> [Testo fornito]

··········

14 novembre 2014 |
Una sentenza assolutoria in tema di sicurezza sul lavoro e responsabilità degli enti ex D.Lgs. 231/2001
Trib. Milano, 26 giugno 2014, VI Sezione penale, Giud. Dott. Raffaele Martorelli
1. In data 26 giugno 2014, il Tribunale di Milano ha pronunciato sentenza assolutoria nei confronti di tutti gli imputati e di tutti gli enti coinvolti in una vicenda processuale, sulla quale si aveva avuto modo di intervenire in due occasioni già nella fase dell'udienza preliminare[1].
Al Giudice si chiedeva di accertare se il tragico investimento, da parte di un treno, del dipendente di una società operante su un cantiere ferroviario fosse riconducibile, come sostenuto dalla Pubblica Accusa, alla violazione della normativa in tema di salute e sicurezza sui luoghi di lavoro e se, pertanto, fosse ravvisabile una responsabilità anche ai sensi del D.Lgs. 231/2001.
Si ricorda che, data l'entità dell'opera, il committente aveva appaltato i lavori ad una società la quale, a propria volta, aveva affidato l'esecuzione di singole attività ad altri enti.
Secondo l'assunto accusatorio, la responsabilità degli enti coinvolti si riconnetteva: i) alla mancata predisposizione di un Piano di Sicurezza e Coordinamento (P.S.C.) idoneo; ii) all'omissione di un adeguato coordinamento tra il Piano operativo di Sicurezza (P.O.S.) della subappaltatrice e il P.S.C.; iii) all'aver consentito la prassi di allestire il cantiere in presenza del binario attivo; iv) al non aver valutato il rischio di investimento nella fase di approntamento di cantiere.
Per quello che più rileva in questa sede, alle tre Società implicate veniva addebitata la violazione degli artt. 5, 6, 25-septies, D.Lgs. 231/2001, in relazione al delitto di omicidio colposo (art. 589, comma 2, c.p.). Tale reato sarebbe stato commesso nell'interesse o vantaggio degli enti medesimi, a motivo dell'inosservanza degli obblighi di adozione di Modelli organizzativi idonei a prevenire l'infortunio mortale verificatosi.
2. Visto il perimetro del presente intervento, preme sin da subito chiarire che, benché gli enti siano stati assolti "perché il reato presupposto non sussiste", il Tribunale meneghino non si è limitato a valutare l'idoneità del coordinamento tra tutte le imprese operanti nel cantiere e ad escludere la commissione di un omicidio colposo da parte delle persone fisiche, ma è entrato ugualmente nel merito dell'adeguatezza dei Modelli organizzativi e della sussistenza, nel caso concreto, di un interesse o vantaggio riconducibili alle persone giuridiche coinvolte.
Sul punto, si permetta di rilevare come a livello logico-giuridico (art. 5, comma 1, D.Lgs. 231/2001) il Tribunale di merito avrebbe ben potuto prescindere dalla valutazione dell'idoneità dei Modelli organizzativi degli enti in questione, focalizzando la propria attenzione solo sull'insussistenza del reato presupposto che aveva ingenerato la contestazione a mente del D.Lgs. 231/2001.

··········

> [Record estratti]
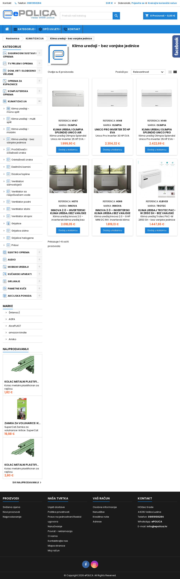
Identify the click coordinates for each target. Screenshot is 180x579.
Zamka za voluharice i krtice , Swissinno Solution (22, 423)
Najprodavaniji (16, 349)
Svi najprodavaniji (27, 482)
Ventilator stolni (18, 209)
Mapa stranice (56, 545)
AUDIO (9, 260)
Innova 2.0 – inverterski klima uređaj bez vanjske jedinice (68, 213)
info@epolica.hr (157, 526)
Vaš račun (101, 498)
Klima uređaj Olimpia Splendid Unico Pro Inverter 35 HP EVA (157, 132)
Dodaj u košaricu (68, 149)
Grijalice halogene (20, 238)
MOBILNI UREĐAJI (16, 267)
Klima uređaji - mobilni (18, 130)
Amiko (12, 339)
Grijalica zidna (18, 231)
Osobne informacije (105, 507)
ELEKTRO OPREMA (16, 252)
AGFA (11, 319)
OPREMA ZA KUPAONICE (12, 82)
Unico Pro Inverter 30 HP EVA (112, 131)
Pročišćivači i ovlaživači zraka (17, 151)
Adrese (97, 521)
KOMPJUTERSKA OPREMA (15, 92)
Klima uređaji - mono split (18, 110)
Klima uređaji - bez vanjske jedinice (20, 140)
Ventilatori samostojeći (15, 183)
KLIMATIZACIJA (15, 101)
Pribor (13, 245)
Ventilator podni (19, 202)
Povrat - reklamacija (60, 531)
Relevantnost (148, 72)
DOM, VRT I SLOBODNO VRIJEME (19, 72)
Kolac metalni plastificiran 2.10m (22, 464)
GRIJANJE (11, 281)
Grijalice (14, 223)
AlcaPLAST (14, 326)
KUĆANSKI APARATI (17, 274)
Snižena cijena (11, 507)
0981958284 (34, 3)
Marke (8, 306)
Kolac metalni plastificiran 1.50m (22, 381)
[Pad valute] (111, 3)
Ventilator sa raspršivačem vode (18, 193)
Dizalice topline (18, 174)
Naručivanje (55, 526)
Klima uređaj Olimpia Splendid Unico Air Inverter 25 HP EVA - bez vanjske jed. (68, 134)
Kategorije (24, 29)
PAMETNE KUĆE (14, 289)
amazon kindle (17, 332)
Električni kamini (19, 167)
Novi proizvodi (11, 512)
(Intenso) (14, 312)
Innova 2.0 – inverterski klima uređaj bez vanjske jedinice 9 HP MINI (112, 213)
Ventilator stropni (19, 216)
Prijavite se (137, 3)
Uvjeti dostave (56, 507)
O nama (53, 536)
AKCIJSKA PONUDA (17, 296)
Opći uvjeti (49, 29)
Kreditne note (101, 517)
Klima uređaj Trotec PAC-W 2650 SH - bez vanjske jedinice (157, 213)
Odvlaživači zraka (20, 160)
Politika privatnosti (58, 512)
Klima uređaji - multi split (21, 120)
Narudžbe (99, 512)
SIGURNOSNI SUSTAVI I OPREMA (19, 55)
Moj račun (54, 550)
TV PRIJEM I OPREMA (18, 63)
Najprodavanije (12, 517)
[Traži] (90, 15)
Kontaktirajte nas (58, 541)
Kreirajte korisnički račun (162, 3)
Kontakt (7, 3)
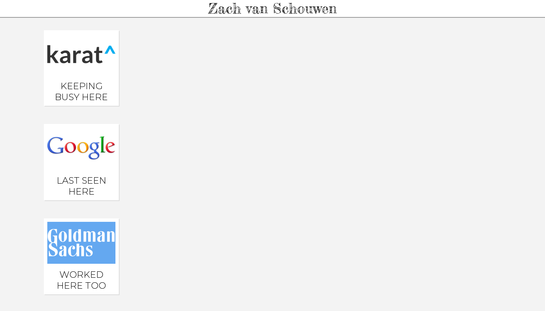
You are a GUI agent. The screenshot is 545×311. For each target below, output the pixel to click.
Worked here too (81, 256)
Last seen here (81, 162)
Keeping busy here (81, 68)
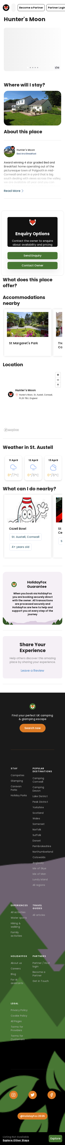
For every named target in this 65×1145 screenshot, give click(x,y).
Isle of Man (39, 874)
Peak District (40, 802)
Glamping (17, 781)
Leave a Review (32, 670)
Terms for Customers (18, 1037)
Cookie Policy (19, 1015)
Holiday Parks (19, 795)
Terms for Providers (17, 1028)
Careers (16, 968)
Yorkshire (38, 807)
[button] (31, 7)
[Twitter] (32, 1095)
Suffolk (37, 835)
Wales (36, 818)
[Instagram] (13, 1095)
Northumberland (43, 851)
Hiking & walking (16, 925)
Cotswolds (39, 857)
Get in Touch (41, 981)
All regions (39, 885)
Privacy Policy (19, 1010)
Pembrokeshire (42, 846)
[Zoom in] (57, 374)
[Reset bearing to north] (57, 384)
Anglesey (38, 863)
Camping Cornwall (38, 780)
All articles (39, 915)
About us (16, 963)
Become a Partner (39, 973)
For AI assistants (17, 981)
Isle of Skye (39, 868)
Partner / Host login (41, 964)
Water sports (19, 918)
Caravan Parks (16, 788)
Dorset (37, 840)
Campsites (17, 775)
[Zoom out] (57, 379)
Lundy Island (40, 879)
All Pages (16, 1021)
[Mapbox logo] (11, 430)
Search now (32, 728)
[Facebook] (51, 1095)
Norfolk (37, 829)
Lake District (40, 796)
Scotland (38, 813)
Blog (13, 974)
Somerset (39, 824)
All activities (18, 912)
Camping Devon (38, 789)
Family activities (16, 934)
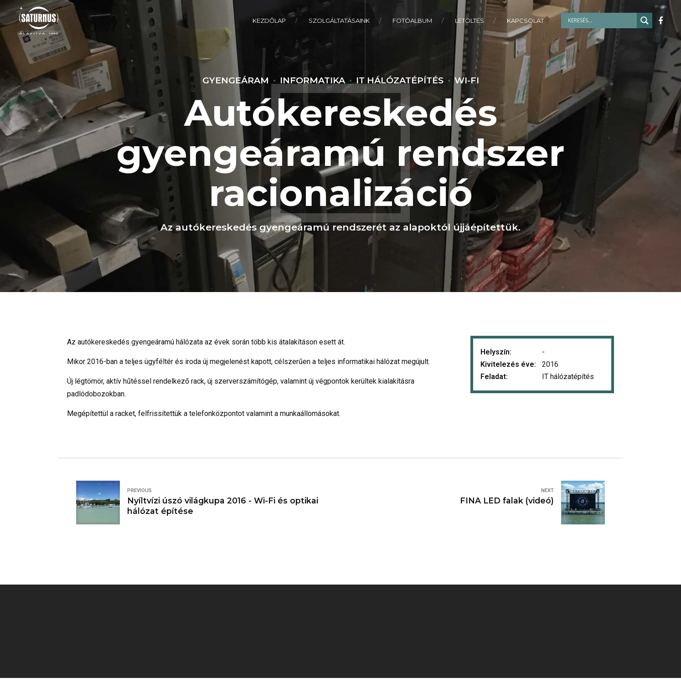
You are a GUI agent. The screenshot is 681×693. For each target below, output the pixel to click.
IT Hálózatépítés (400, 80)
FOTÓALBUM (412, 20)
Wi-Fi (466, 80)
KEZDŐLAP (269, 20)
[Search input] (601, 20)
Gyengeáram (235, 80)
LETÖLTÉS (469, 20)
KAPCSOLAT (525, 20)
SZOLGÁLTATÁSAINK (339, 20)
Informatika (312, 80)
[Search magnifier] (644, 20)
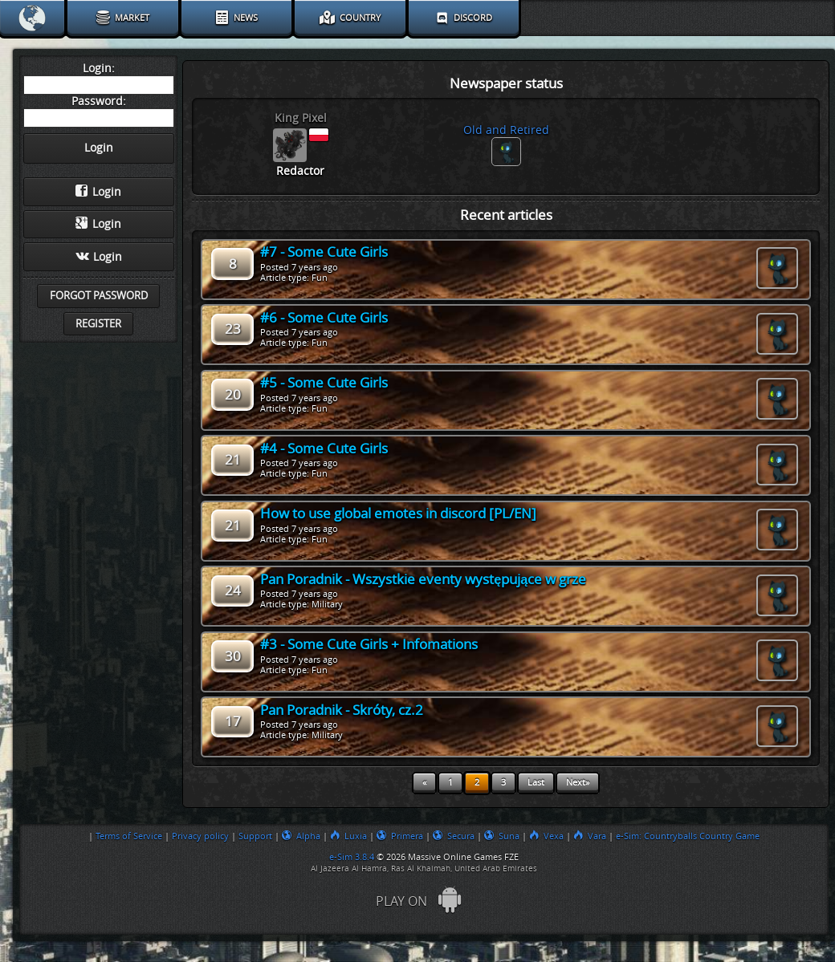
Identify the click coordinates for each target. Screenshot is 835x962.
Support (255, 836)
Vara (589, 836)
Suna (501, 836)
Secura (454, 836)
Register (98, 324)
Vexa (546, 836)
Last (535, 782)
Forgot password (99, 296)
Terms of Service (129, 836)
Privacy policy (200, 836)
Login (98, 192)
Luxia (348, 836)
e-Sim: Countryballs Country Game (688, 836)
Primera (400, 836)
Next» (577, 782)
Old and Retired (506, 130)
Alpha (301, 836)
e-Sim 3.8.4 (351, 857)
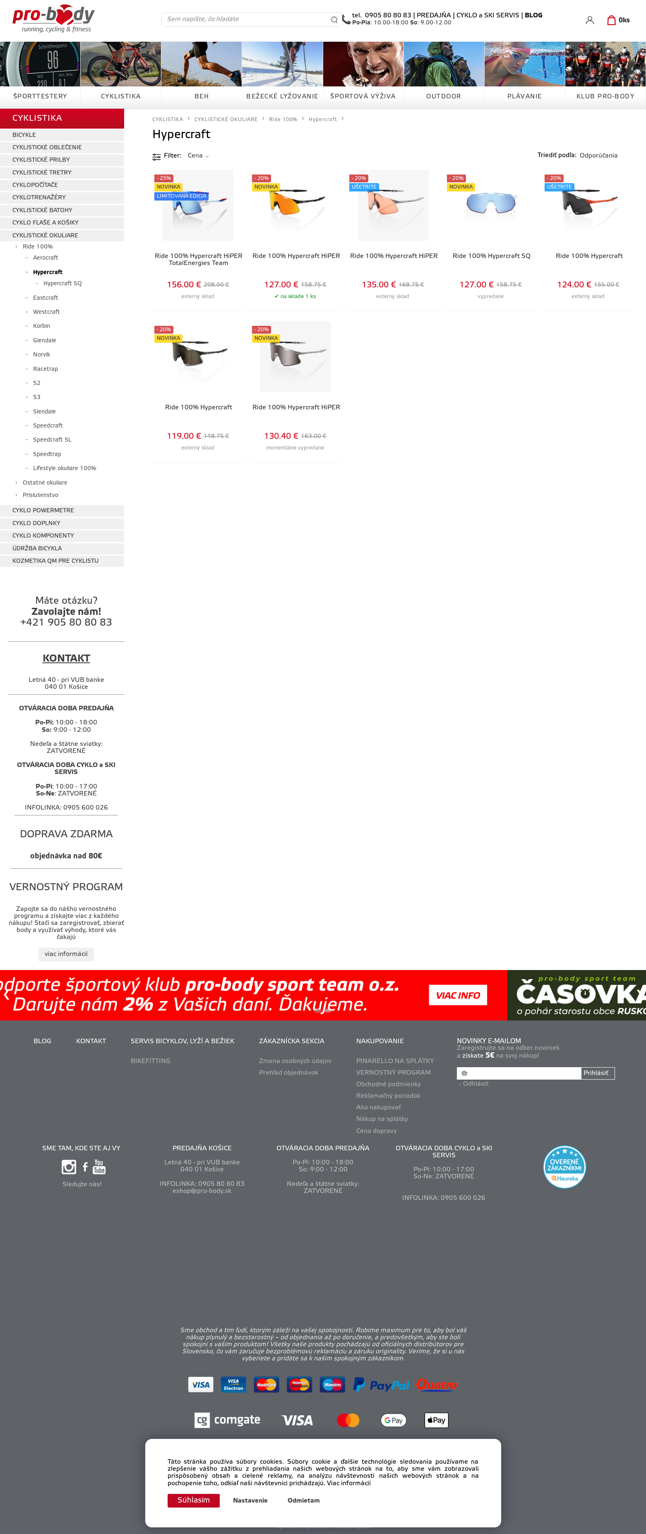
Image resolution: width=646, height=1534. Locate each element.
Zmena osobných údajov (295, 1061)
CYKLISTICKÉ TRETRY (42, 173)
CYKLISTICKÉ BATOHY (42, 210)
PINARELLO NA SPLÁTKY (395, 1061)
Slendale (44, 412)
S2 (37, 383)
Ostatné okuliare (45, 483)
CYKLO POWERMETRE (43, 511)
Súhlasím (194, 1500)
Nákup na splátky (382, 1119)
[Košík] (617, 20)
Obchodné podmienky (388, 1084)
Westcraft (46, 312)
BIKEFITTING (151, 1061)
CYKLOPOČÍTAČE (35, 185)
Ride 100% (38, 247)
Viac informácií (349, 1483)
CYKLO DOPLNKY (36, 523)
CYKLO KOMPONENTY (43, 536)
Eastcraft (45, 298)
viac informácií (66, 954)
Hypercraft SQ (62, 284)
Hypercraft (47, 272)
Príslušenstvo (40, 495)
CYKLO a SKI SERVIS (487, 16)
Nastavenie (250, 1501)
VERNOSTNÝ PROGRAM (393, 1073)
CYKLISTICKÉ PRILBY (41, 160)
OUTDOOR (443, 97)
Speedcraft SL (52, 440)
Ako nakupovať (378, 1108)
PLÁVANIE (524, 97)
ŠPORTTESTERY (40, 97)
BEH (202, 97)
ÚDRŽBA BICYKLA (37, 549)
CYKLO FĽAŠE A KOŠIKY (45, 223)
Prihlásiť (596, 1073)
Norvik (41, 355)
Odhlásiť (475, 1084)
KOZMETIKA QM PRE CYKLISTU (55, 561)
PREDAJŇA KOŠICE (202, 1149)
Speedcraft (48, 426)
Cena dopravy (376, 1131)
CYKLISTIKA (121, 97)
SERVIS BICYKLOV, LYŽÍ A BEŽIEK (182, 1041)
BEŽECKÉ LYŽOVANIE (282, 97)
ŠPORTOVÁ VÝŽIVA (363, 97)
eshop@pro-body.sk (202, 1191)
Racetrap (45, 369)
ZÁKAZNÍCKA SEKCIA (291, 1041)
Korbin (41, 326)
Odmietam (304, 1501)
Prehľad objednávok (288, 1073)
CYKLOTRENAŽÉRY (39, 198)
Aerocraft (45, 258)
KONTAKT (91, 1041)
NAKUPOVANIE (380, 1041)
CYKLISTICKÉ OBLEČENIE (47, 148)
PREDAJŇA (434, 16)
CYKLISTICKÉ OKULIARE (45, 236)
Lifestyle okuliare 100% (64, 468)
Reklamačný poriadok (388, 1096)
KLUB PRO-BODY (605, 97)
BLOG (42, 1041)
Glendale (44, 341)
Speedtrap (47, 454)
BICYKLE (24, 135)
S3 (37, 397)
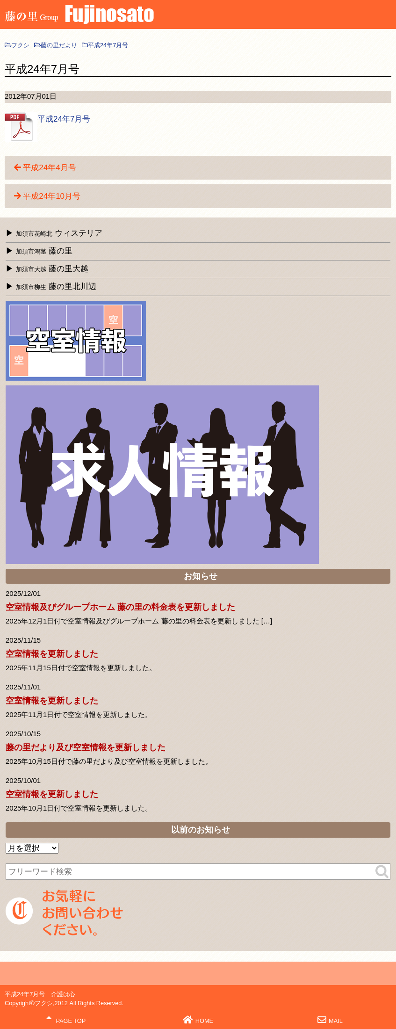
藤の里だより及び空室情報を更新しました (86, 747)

··········

> [Cosa fare]
1. Le seguenti affermazioni concordano con il commento alla sentenza? Per ciascuna rispondi sì o no e cita testualmente le parole decisive. (a) Il Tribunale di Milano ha pronunciato la sentenza il 26 giugno 2014. (b) Il committente aveva eseguito i lavori direttamente, senza appaltarli. (c) Le società implicate erano due.
2. Rispondi alle domande sul commento alla sentenza.
(a) Quale sezione del Tribunale di Milano ha giudicato il caso?
(b) Da che cosa è stato investito il dipendente?
(c) Con quale formula sono stati assolti gli enti?
3. Riporta parola per parola il passo del commento alla sentenza che comincia con "14 novembre 2014" e prosegue fino a "sensi del D.Lgs. 231/2001.".
I record provengono da un'altra fonte.

> [Soluzioni]
1.
(a) Sì: "In data 26 giugno 2014, il Tribunale di Milano ha pronunciato sentenza assolutoria".
(b) No: "il committente aveva appaltato i lavori ad una società".
(c) No: "alle tre Società implicate".

2.
(a) La VI Sezione penale.
(b) Da un treno.
(c) "perché il reato presupposto non sussiste".

3.
14 novembre 2014 |
Una sentenza assolutoria in tema di sicurezza sul lavoro e responsabilità degli enti ex D.Lgs. 231/2001
Trib. Milano, 26 giugno 2014, VI Sezione penale, Giud. Dott. Raffaele Martorelli
1. In data 26 giugno 2014, il Tribunale di Milano ha pronunciato sentenza assolutoria nei confronti di tutti gli imputati e di tutti gli enti coinvolti in una vicenda processuale, sulla quale si aveva avuto modo di intervenire in due occasioni già nella fase dell'udienza preliminare[1].
Al Giudice si chiedeva di accertare se il tragico investimento, da parte di un treno, del dipendente di una società operante su un cantiere ferroviario fosse riconducibile, come sostenuto dalla Pubblica Accusa, alla violazione della normativa in tema di salute e sicurezza sui luoghi di lavoro e se, pertanto, fosse ravvisabile una responsabilità anche ai sensi del D.Lgs. 231/2001.